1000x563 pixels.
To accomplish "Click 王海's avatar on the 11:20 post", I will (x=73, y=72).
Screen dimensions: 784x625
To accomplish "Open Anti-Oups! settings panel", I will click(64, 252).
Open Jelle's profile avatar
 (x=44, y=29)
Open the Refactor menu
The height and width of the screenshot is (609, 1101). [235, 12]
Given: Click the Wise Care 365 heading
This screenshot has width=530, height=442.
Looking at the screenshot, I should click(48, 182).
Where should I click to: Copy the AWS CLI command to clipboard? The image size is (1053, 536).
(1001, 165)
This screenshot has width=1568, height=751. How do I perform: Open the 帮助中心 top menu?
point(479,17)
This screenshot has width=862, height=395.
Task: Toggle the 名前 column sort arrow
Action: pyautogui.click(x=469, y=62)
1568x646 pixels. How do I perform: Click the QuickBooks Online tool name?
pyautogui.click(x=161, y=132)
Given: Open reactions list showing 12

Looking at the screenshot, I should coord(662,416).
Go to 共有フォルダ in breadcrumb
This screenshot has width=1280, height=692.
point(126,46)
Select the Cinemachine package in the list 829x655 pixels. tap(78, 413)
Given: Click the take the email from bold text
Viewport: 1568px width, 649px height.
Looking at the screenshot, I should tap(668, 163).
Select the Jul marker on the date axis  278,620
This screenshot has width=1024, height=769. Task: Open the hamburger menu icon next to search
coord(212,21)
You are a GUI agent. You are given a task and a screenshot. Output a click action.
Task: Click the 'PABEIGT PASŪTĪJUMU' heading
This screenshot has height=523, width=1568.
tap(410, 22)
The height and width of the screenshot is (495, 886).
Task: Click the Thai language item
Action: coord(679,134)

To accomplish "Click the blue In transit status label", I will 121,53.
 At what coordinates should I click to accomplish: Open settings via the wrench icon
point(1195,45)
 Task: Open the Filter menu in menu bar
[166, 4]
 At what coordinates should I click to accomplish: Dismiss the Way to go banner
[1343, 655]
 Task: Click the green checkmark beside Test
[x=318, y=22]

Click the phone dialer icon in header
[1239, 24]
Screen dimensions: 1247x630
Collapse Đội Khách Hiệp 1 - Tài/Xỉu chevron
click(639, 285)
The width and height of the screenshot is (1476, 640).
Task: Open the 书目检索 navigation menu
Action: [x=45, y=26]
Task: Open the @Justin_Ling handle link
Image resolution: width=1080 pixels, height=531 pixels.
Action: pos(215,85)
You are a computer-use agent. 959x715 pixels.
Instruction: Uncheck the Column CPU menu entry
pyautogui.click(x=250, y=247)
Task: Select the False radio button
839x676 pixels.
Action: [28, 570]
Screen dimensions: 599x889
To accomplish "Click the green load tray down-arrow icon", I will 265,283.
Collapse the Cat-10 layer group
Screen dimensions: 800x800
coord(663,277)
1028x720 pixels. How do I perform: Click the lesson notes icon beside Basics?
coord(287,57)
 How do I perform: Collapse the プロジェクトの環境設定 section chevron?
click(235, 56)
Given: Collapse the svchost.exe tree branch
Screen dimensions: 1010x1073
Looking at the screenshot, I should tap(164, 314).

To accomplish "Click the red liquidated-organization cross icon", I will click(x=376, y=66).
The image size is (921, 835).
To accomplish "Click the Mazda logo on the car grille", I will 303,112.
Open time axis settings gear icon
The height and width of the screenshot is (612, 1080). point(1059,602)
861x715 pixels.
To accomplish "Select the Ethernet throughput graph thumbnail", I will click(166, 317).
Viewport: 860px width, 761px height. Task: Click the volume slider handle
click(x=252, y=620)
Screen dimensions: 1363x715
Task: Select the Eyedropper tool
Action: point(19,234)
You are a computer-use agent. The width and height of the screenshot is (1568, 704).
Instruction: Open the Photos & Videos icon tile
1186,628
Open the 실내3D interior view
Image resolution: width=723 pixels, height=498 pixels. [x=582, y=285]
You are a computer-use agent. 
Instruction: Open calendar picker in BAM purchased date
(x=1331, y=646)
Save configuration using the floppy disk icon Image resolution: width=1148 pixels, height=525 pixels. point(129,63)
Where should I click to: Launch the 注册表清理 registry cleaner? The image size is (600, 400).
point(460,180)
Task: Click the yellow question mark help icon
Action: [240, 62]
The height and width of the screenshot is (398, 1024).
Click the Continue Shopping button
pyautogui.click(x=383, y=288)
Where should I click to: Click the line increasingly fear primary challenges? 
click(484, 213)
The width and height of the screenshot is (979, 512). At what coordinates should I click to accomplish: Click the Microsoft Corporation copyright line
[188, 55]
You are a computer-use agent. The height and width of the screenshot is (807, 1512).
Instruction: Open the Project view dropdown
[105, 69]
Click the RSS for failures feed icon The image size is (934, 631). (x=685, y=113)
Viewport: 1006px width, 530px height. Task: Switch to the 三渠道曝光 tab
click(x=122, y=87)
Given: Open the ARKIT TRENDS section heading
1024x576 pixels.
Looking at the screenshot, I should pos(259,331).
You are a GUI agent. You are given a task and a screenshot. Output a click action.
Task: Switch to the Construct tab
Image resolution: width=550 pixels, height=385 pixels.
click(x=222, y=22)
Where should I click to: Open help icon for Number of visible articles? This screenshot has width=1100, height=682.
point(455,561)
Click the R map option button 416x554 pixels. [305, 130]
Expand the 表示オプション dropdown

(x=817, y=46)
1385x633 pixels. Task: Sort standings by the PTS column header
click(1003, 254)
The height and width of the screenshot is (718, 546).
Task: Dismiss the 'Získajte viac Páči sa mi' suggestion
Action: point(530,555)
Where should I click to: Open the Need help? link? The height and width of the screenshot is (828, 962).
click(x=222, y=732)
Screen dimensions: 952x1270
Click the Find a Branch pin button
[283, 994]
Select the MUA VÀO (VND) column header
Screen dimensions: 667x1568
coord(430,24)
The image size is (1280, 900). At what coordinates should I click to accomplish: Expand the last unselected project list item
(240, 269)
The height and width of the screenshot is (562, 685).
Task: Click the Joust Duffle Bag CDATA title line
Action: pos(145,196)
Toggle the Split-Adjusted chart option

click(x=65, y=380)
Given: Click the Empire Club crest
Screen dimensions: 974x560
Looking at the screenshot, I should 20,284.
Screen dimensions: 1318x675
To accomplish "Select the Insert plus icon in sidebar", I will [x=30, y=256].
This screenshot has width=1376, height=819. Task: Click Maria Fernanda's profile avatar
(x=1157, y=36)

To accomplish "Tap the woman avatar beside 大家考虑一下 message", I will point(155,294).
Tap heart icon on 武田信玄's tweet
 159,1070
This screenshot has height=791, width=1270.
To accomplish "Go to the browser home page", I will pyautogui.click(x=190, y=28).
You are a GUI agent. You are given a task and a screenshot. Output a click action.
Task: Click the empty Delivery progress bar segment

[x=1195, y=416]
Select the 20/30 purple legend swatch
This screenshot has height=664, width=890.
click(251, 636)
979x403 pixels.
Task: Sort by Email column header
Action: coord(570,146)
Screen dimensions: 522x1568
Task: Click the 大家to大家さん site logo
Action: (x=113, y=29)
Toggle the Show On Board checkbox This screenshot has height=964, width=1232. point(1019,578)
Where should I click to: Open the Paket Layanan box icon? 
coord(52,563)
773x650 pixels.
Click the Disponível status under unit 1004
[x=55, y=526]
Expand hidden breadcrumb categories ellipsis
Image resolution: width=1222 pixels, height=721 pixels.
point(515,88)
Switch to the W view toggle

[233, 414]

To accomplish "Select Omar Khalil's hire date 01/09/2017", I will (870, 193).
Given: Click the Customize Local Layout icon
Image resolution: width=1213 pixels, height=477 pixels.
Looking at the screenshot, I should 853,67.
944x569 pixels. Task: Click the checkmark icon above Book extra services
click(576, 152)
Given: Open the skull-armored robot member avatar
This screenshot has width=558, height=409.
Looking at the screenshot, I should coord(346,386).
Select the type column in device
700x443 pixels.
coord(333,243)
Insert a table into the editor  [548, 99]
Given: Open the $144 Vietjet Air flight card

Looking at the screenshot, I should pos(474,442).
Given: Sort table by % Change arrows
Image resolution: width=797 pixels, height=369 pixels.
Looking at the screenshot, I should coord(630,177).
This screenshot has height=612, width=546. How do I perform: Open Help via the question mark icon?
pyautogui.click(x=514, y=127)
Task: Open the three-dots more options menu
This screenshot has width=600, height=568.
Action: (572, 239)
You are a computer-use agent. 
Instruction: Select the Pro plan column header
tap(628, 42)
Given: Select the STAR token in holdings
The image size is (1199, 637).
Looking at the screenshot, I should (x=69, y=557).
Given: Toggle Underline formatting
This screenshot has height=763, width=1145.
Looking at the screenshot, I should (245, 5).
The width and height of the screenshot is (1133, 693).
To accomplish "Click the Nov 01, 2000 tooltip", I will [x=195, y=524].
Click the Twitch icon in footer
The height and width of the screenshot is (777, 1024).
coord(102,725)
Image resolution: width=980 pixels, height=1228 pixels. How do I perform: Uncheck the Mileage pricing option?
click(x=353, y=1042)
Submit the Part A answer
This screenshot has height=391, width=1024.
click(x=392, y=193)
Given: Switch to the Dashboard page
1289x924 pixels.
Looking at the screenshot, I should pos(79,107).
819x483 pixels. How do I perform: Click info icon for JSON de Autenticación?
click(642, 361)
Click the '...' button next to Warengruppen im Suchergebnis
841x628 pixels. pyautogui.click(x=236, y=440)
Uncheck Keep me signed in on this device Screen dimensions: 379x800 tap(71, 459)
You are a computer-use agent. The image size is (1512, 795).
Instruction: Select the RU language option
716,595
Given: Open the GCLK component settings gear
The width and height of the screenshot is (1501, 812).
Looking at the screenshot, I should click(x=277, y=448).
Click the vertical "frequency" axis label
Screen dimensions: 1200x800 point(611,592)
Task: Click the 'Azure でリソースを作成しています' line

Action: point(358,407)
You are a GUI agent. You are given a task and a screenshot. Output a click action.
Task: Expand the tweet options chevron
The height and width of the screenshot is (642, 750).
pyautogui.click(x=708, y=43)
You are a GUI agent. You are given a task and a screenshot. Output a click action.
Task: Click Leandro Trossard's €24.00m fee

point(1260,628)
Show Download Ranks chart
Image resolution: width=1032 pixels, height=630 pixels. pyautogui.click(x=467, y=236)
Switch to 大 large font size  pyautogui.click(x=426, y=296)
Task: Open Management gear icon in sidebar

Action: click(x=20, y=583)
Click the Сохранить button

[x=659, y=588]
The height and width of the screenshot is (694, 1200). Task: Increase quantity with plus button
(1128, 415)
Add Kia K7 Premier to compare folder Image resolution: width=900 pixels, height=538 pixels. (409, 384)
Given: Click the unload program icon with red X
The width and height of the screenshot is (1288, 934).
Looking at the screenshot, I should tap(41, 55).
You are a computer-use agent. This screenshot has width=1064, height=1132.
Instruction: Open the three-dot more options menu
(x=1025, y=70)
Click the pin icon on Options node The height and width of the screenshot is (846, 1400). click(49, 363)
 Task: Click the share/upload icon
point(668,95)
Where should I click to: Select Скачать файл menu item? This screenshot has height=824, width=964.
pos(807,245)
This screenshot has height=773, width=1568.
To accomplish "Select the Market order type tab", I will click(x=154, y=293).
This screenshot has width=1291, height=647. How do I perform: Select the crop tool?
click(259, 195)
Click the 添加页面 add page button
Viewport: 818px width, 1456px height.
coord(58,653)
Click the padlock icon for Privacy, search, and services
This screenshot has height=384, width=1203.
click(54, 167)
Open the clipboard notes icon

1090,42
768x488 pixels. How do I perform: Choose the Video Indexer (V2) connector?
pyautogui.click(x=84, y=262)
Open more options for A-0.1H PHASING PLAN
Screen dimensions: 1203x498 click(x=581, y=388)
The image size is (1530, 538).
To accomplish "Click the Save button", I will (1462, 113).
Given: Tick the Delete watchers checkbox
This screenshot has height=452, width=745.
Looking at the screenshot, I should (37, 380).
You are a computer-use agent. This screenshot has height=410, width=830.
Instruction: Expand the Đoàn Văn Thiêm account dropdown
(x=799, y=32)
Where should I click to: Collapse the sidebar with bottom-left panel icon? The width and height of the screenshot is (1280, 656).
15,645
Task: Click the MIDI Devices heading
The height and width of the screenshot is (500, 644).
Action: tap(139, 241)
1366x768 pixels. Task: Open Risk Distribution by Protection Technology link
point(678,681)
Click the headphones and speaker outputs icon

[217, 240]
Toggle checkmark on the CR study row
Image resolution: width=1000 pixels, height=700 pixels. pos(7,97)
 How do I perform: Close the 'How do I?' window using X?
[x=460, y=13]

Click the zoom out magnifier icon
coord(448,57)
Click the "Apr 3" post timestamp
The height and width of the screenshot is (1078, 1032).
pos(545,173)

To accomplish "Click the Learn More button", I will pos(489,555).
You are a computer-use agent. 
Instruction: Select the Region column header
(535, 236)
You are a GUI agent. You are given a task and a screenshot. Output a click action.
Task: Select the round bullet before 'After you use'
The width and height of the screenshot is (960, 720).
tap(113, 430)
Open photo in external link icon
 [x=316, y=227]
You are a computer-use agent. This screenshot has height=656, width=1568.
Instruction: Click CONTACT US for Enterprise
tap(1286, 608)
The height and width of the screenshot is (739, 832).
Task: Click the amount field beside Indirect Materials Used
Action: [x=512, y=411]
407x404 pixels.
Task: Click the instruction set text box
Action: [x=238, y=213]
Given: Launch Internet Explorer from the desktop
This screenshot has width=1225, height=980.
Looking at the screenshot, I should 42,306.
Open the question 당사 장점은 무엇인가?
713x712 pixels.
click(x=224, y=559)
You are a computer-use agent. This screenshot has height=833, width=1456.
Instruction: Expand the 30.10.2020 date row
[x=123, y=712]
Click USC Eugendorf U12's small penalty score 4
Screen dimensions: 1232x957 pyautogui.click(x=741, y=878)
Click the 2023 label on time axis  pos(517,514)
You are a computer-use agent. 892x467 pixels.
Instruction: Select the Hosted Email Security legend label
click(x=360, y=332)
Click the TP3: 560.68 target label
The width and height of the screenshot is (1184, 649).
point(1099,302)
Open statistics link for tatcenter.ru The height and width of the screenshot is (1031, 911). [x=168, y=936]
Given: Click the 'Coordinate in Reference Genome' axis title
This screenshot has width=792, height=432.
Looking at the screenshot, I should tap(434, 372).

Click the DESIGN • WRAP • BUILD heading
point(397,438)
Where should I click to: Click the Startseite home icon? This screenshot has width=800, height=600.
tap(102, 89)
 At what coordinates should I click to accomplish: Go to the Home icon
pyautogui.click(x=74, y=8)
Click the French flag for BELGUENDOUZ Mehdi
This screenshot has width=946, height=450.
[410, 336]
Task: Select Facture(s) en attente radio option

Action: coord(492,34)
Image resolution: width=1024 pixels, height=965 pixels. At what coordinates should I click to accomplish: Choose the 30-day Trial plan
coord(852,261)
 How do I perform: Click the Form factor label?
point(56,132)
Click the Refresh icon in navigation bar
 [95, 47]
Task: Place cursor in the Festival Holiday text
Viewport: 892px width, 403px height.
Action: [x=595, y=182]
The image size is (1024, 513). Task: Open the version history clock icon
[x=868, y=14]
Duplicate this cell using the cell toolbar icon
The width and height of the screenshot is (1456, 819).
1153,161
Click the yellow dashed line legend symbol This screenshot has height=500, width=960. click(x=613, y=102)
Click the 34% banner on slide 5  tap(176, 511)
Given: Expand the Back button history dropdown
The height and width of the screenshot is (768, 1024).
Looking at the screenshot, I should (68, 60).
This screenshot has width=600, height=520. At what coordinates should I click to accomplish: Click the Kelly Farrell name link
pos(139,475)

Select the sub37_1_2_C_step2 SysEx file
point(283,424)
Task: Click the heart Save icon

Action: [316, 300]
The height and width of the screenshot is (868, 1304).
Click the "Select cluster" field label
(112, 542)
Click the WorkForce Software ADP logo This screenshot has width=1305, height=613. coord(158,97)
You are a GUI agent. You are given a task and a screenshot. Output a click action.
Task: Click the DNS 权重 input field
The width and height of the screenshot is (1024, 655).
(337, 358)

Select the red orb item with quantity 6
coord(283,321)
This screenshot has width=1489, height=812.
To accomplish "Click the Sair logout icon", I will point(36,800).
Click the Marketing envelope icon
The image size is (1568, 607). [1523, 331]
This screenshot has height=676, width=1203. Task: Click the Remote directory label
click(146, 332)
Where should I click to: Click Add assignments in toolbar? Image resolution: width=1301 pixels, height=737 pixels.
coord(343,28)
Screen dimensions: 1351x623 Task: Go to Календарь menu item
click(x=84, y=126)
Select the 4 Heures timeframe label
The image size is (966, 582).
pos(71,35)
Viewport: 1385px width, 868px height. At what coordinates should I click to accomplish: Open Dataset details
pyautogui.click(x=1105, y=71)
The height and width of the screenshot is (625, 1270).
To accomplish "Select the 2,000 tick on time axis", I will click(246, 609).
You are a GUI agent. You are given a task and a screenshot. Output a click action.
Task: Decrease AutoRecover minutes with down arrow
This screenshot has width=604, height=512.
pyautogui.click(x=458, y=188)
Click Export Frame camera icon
= = = =
### [WHAT YOU ARE ASKED TO DO]
Go through the material above and output exactly the lines from the one containing "Add Kia K7 Premier" through the one containing "Click the 添加页面 add page button".

### [EXERCISE RESULT]
Add Kia K7 Premier to compare folder Image resolution: width=900 pixels, height=538 pixels. (409, 384)
Given: Click the unload program icon with red X
The width and height of the screenshot is (1288, 934).
Looking at the screenshot, I should tap(41, 55).
You are a computer-use agent. This screenshot has width=1064, height=1132.
Instruction: Open the three-dot more options menu
(x=1025, y=70)
Click the pin icon on Options node The height and width of the screenshot is (846, 1400). click(49, 363)
 Task: Click the share/upload icon
point(668,95)
Where should I click to: Select Скачать файл menu item? This screenshot has height=824, width=964.
pos(807,245)
This screenshot has height=773, width=1568.
To accomplish "Select the Market order type tab", I will click(x=154, y=293).
This screenshot has width=1291, height=647. How do I perform: Select the crop tool?
click(259, 195)
Click the 添加页面 add page button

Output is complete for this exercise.